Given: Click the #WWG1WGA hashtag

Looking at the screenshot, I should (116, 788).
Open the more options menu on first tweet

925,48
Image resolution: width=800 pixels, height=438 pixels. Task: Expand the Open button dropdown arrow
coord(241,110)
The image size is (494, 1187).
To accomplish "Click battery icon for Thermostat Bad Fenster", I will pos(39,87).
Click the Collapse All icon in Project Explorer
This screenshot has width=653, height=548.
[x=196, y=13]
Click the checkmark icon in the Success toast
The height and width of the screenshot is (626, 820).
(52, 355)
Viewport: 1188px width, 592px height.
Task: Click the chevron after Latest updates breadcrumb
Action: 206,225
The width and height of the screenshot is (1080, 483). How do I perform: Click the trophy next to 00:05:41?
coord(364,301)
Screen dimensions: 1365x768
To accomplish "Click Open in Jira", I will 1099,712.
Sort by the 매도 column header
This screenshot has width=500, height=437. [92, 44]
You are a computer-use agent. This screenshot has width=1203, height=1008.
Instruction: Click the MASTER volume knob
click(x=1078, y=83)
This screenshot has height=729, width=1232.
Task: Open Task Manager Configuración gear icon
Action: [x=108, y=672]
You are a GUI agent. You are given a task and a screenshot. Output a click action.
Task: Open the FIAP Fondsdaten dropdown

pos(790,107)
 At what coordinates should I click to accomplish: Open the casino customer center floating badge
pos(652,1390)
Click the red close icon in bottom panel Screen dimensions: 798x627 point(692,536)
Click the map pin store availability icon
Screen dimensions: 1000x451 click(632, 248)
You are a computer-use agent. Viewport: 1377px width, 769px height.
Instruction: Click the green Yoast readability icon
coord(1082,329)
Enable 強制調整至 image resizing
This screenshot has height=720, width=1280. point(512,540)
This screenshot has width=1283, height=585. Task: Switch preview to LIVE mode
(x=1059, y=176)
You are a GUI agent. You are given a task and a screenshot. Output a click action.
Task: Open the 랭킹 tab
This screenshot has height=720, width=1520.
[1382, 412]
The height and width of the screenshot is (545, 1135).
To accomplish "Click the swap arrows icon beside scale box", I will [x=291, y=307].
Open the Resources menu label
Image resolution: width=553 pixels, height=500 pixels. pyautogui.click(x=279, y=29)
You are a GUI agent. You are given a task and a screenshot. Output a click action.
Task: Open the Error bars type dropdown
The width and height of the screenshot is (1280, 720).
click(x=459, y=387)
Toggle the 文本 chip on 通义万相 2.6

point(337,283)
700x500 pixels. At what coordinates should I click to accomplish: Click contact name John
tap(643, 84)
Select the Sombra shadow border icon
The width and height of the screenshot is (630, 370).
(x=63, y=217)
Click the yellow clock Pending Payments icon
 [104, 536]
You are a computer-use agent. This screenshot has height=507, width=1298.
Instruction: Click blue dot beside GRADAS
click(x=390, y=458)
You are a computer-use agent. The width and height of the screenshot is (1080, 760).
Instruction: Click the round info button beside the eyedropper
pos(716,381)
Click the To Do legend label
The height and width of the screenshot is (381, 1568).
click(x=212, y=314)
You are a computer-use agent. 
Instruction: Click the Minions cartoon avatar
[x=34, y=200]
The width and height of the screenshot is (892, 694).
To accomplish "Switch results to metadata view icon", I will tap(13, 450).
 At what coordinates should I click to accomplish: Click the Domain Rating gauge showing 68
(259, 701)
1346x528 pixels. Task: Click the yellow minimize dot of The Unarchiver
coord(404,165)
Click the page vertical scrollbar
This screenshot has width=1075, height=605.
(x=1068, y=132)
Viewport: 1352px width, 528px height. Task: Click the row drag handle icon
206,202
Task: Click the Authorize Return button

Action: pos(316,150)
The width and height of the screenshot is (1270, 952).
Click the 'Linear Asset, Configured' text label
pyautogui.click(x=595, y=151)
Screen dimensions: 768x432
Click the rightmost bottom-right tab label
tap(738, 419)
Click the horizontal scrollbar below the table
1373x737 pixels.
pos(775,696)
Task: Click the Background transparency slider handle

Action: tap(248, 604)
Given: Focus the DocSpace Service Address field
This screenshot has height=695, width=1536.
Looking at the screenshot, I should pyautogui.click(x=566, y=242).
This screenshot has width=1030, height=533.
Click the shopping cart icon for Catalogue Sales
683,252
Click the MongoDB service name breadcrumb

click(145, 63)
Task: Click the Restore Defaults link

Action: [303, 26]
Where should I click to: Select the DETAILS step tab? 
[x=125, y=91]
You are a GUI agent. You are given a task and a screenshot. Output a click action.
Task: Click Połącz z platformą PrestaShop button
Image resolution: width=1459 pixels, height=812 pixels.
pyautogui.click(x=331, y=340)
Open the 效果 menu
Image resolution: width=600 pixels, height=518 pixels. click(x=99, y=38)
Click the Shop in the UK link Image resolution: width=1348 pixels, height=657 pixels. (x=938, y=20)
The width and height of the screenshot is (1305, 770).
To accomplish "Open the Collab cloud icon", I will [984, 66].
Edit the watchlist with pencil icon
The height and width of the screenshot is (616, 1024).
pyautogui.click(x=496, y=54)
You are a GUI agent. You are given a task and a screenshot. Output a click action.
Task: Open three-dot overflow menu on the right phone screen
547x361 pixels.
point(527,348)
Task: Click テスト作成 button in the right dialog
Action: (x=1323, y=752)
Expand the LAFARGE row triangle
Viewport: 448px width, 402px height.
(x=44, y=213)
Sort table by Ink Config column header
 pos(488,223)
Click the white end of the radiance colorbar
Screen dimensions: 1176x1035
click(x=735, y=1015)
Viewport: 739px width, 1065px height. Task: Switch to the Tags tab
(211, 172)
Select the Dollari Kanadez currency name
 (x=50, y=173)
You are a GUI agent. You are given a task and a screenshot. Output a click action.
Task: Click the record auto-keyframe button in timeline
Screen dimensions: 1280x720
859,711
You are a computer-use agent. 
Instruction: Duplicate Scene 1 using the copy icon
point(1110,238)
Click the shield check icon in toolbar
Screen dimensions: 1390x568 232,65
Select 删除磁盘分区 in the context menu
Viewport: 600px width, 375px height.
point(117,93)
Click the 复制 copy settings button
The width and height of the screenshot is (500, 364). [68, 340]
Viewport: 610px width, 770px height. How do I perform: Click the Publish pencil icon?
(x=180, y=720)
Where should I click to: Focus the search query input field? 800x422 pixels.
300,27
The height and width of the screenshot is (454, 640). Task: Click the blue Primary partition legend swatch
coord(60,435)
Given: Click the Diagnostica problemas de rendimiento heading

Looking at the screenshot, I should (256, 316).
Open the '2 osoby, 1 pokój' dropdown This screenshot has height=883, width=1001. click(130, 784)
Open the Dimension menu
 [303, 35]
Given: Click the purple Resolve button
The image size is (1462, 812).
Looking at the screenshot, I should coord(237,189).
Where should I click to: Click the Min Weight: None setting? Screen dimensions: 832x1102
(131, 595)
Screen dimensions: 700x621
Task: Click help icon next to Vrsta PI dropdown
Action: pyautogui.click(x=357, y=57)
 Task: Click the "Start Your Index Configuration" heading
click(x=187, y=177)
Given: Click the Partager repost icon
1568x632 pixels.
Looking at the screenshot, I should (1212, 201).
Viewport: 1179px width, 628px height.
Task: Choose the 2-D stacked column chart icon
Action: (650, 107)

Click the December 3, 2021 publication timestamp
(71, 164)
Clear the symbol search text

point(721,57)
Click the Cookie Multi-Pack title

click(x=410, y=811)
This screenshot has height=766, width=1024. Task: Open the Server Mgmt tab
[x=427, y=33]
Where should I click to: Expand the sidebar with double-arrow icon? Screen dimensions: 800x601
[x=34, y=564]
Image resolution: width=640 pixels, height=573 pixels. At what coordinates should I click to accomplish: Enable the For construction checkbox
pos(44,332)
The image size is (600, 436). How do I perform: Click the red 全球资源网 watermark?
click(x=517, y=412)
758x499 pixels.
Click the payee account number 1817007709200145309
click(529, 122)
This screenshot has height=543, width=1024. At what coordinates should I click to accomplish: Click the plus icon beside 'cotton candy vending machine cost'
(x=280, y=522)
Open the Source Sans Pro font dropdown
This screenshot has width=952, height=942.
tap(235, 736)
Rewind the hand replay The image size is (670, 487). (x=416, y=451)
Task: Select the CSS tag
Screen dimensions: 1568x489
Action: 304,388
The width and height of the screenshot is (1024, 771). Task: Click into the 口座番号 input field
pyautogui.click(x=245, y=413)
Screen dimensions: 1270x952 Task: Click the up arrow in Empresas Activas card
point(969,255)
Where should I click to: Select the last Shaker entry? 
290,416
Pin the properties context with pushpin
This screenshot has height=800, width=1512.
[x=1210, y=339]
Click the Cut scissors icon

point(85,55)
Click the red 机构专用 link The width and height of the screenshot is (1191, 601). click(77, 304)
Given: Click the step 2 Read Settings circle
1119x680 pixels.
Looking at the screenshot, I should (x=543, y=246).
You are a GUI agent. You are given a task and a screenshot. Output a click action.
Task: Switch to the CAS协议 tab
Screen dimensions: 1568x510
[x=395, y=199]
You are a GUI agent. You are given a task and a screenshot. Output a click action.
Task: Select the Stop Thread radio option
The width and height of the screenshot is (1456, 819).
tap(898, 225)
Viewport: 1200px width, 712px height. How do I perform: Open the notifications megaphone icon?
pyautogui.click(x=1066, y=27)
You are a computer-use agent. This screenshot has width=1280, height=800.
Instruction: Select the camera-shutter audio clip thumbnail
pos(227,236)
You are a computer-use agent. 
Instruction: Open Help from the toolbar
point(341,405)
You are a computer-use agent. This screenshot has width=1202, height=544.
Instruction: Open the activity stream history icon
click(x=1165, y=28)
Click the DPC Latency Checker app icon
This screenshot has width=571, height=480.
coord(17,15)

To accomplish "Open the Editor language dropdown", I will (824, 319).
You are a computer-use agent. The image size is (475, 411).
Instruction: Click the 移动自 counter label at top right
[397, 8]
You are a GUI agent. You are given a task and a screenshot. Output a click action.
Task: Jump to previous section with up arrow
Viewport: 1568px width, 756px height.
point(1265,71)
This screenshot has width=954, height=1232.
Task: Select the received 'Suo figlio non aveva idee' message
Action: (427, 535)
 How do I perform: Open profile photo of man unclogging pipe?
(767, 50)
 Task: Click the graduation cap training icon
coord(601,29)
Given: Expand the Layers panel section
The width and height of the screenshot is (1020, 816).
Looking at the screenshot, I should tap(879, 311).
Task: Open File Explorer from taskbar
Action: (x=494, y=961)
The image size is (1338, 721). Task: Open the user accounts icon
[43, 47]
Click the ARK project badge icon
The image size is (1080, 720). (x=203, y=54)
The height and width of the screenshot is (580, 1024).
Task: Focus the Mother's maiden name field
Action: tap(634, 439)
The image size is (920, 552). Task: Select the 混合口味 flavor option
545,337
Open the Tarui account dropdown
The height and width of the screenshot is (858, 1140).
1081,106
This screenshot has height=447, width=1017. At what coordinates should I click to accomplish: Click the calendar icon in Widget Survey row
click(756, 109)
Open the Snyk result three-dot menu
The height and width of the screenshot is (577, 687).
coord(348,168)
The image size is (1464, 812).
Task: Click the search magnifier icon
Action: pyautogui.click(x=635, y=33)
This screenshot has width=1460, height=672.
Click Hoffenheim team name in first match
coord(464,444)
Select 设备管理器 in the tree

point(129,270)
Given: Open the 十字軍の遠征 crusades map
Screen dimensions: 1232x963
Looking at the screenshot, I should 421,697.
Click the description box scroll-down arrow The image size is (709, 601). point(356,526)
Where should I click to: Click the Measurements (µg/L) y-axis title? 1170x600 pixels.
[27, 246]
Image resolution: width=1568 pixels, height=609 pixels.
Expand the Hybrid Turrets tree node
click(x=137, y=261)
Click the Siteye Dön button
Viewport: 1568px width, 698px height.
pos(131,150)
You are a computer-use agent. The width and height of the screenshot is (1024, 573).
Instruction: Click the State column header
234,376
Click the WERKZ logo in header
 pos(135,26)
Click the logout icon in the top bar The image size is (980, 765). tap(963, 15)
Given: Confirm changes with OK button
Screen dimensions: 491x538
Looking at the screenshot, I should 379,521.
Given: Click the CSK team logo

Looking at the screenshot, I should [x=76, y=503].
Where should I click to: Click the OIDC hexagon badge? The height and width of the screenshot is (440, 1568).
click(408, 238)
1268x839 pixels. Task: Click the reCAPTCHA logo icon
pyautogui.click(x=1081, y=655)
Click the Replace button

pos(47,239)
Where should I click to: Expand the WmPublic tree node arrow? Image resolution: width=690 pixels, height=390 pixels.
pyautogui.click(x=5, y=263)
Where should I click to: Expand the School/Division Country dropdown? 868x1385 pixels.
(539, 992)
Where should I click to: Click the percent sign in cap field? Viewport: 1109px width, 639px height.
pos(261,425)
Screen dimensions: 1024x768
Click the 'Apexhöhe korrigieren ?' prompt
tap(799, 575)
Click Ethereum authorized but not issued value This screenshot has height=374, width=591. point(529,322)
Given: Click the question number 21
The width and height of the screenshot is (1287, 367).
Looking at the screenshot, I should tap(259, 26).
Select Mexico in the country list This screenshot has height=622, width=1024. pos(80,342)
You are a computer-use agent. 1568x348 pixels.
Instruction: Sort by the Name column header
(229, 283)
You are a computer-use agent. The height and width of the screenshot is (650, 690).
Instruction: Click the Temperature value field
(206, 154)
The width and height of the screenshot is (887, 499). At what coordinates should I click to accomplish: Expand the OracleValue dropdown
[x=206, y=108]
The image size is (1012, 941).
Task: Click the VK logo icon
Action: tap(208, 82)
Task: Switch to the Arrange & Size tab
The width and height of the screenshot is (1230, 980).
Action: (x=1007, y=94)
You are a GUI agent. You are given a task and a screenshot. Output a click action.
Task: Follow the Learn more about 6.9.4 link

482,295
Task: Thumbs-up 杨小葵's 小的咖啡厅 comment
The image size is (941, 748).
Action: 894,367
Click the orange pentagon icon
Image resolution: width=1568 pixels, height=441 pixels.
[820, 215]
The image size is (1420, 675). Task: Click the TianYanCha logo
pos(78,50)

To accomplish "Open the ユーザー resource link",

WORK TASK
Where does "section" appear in the records above? Copy every line that has it.

EXPECTED ANSWER
Task: Jump to previous section with up arrow
Given: Expand the Layers panel section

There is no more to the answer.